◆ **Extract provided**:
····················

Think about where both Romans 13 and the Belgic Confession directs your attention: to God. One reason that constitutions have bound western civil authorities is due to the influence of Romans 13 and the pattern of authority throughout Scripture. Secularism says that Christianity is one of many religions and this means that civil authority is ultimately a law in and of itself as society determines its own truth. The Holy Spirit says that there is no authority but from God and that all authority must stand under His truth. Husbands are not a law in and of themselves. Pastors and elders are not a law in and of themselves. Police officers and politicians are not a law in and of themselves. Jesus Christ is the one who has been given authority over all things. 

  1. In 21st Century North America

These are Biblical principles for how you can think about authority today. I am focusing on what Belgic Confession Article 36 focuses on: the sovereignty of God.

This is important. No human authority is absolute or unlimited. The authority of a father, a husband, a pastor, an elder, or a civil servant is not absolute or unlimited.

····················

◆ **Work task 1**: According to the passage on authority, which article of the Belgic Confession is the focus?
◆ **Work task 2**: Reproduce the passage on authority from "1. In 21st Century" to "sovereignty of God.".
◆ **Work task 3**: Resume the passage on authority, picking up right after its final sentence.

◆ **Supplied information**:
····················

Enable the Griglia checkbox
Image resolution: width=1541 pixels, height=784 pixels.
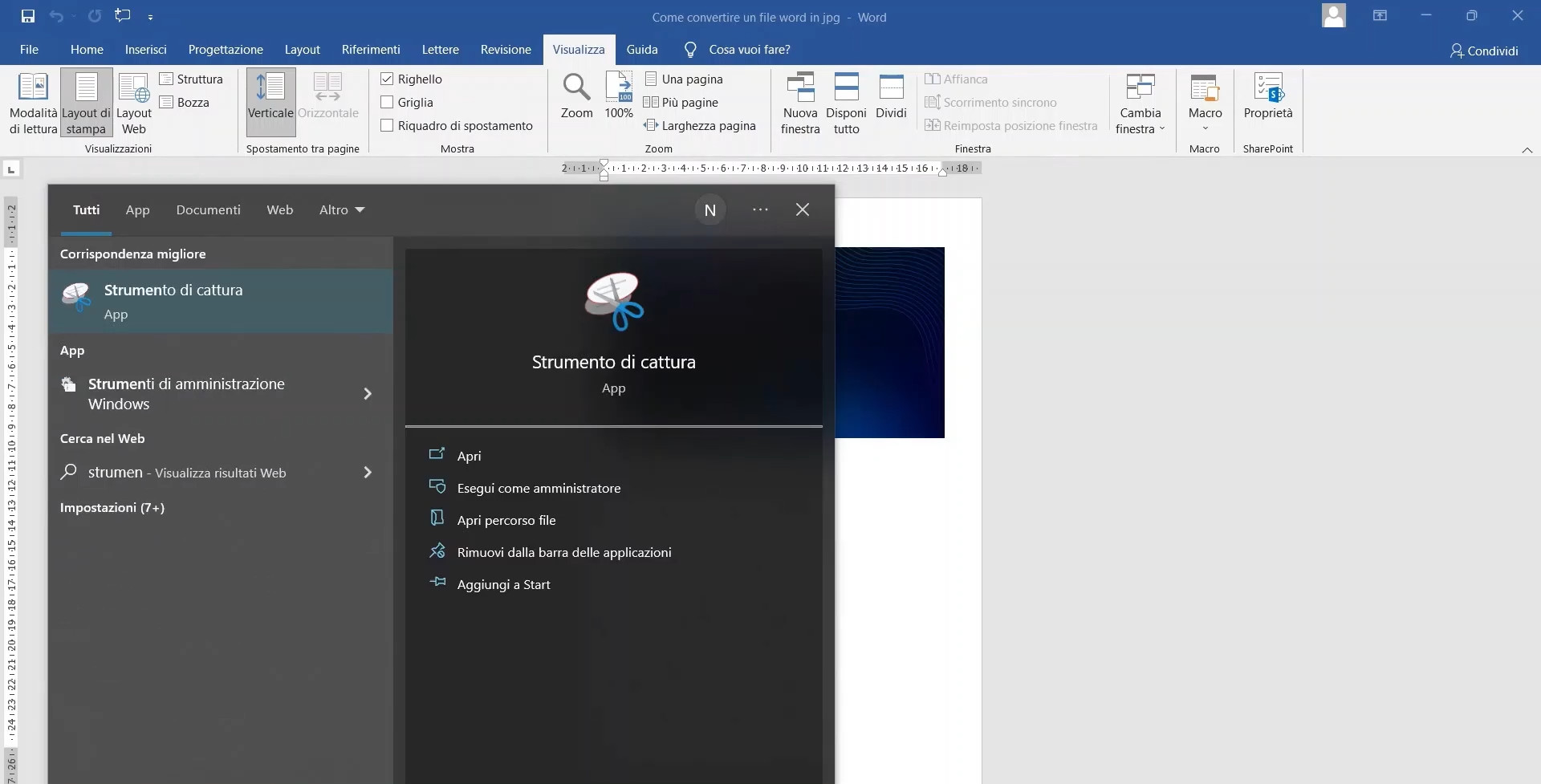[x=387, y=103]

····················

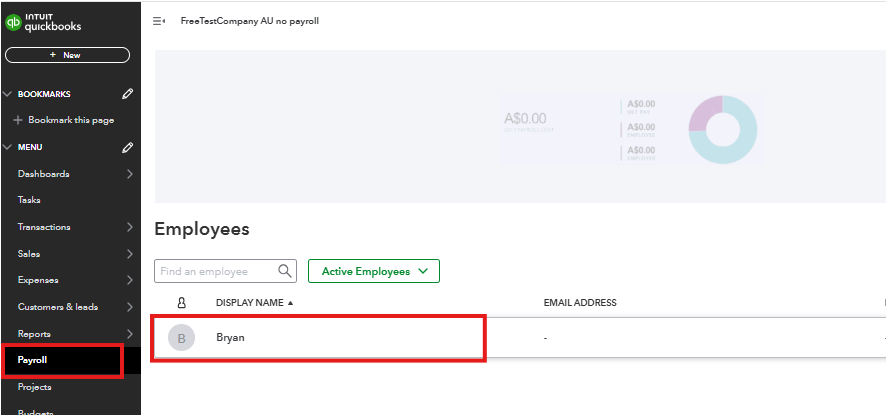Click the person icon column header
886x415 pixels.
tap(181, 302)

····················

◆ **Output 1**: Article 36.

◆ **Output 2**:
1. In 21st Century North America

These are Biblical principles for how you can think about authority today. I am focusing on what Belgic Confession Article 36 focuses on: the sovereignty of God.

◆ **Output 3**:
There is only One whose authority is absolute and unlimited. This is the One who had the authority to lay down His life for His people and take it up again. This is the One who before ascending into heaven blessed His people and said to them: “All authority in heaven and on earth has been given to me. Go therefore and make disciples of all nations, baptizing them in the name of the Father and of the Son and of the Holy Spirit, teaching them to observe all that I have commanded you. And behold, I am with you always, to the end of the age.” (Matt. 28:18-20).

If He is the one with all authority, then all authority on earth flows from Him. The bureaucrats in the Roman Empire wouldn’t have agreed with the task and God-centered calling that the Apostle Paul laid out for the civil authority in Romans 13. They would have liked the part where Christians were called to submit, but not the part where they were held accountable to God. They thought that their authority flowed from the emperor. The Apostle Paul said that their authority flowed from God.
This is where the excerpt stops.